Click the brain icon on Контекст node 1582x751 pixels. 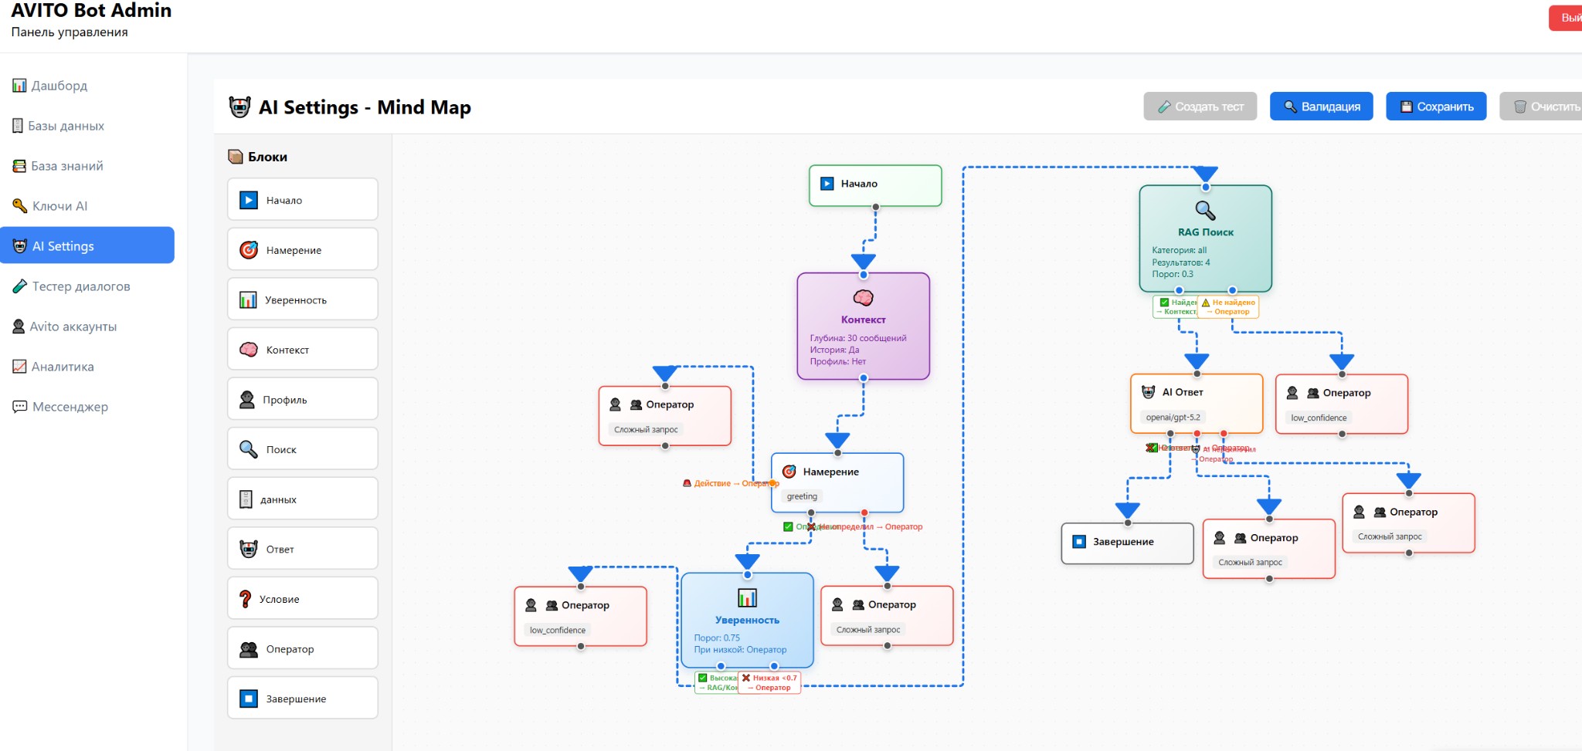pos(863,298)
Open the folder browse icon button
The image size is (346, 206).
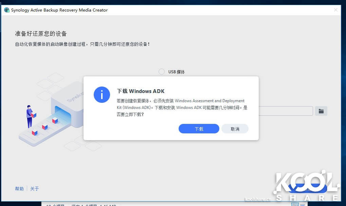click(321, 111)
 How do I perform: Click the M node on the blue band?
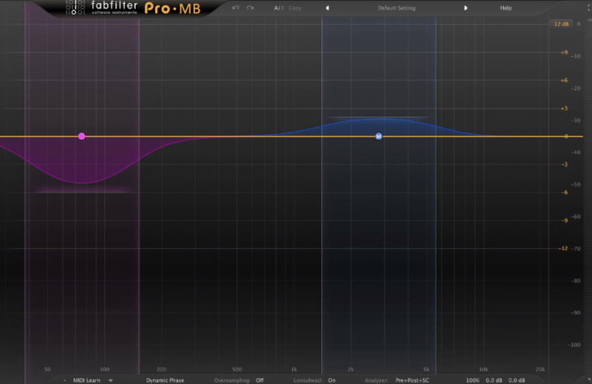[x=378, y=136]
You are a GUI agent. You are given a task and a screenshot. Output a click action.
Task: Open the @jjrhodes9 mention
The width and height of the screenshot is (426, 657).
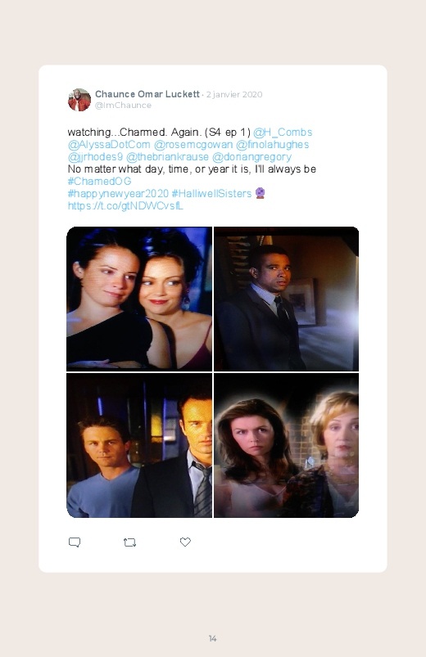point(95,157)
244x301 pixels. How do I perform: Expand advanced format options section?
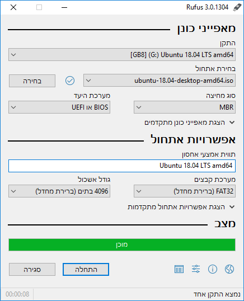(x=181, y=207)
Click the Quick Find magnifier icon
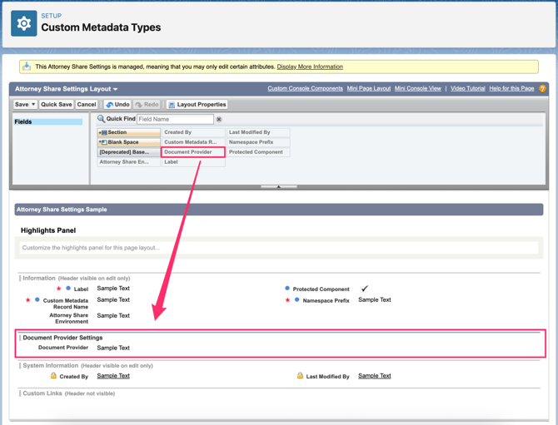 (x=101, y=119)
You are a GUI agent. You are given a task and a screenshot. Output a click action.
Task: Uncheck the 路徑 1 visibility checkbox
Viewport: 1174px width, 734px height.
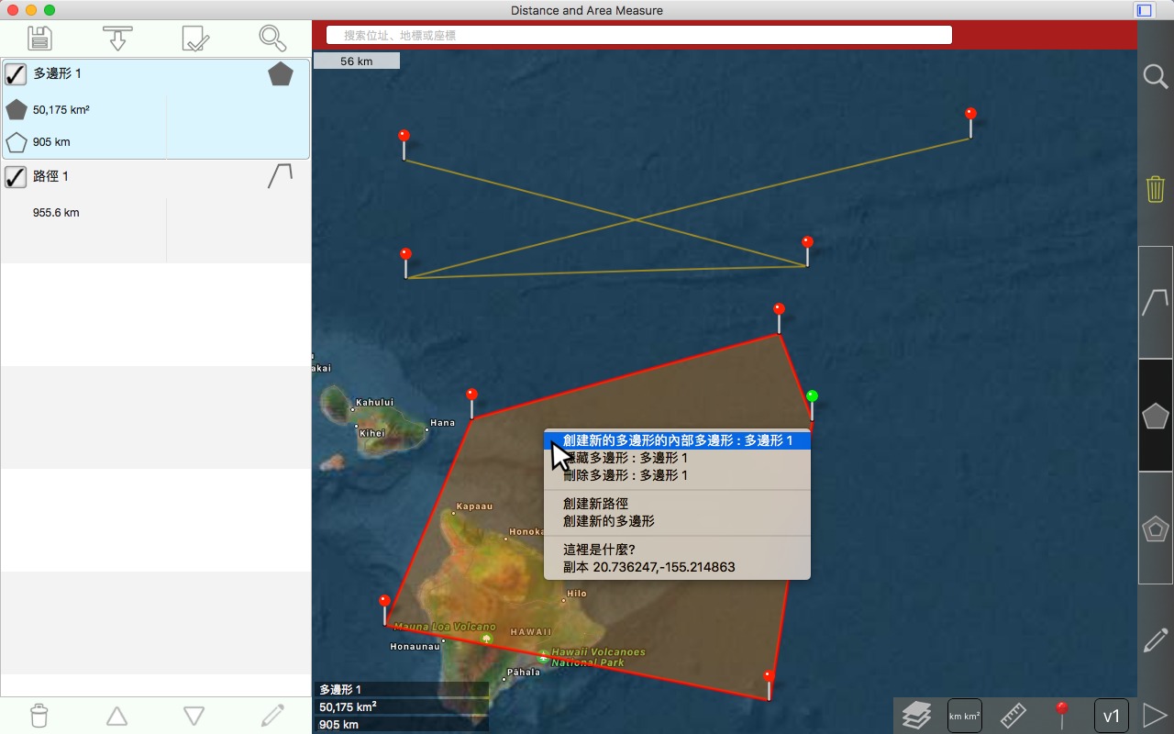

___

Problem requirements – Nothing but the lines from the one with "Click the Quick Find magnifier icon" through the last line of the material above should appear in the answer, each copied exactly, with no pictures.

Written answer –
Click the Quick Find magnifier icon
 (x=101, y=119)
You are a GUI agent. You are given a task and a screenshot. Output a click action.
Task: Uncheck the 路徑 1 visibility checkbox
Viewport: 1174px width, 734px height.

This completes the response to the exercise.